Hank in the Pacific
Hank (DD 702) was laid down at Federal Shipbuilding & Dry Dock Co., Kearny, New Jersey with John W. Weeks (DD 701) on 17 January 1944. The two ships also launched the same day, 21 June, when Hank was christened by LCdr. Hank’s widow. Hank followed her sister into commission on 28 August at New York Navy Yard under the command of Comdr. George M. Chambers.

After conducting trials on Long Island Sound during the great hurricane of September 1944 and completing shakedown off Bermuda through 18 October, Hank returned to New York; then sortied with a task force that included Missouri (BB 63), Texas (BB 35) and Arkansas (BB 33) for the Panama Canal, continuing on to Pearl Harbor via San Francisco.

Attached to Destroyer Squadron 62, she joined Task Force 38 with DesDiv 124 sisters Weeks, Wallace L. Lind (DD 703) and Borie (DD 704), all from Federal. Operating initially from Ulithi, the “Hanko Maru” participated in strikes against the Japanese home islands in February and March before heading for Okinawa. Engaging in shore bombardment there, she took up station on a radar picket station where, on 11 April, a suicide plane attacked. Deflected by Hank’s anti-aircraft fire, the plane killed three men before crashing and exploding close aboard.

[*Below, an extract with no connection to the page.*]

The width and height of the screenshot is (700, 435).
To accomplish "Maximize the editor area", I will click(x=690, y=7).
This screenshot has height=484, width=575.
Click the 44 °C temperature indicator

Hank's Last Battle by Arthur Beaumont

Hanks Last Battle by Arthur Beaumont.

After retiring to Ulithi for repairs, Hank returned to Okinawa 1 May for screening and radar pickup duty. On 18 July, her squadron and Cruiser Division 18 closed the Honshu coast for an anti-shipping sweep outside Tokyo Bay.

On 9 August, Hank and Borie were operating with Task Force 38, which was conducting air strikes on Honshu and Hokkaido. At 1459, A “Val” crashed Borie, killing 34 with thirteen missing and 66 wounded. The next day, Hank picked up three of the missing. News of the war’s end reached them as they set course for Norfolk.

Hank entered Tokyo Bay 10 September to participate in the occupation of Japan. Remaining in the theater until 30 December, she returned to Charleston via Eniwetok, Pearl Harbor, San Diego and the Panama Canal, having earned four service stars on her Asiatic-Pacific Campaign Ribbon.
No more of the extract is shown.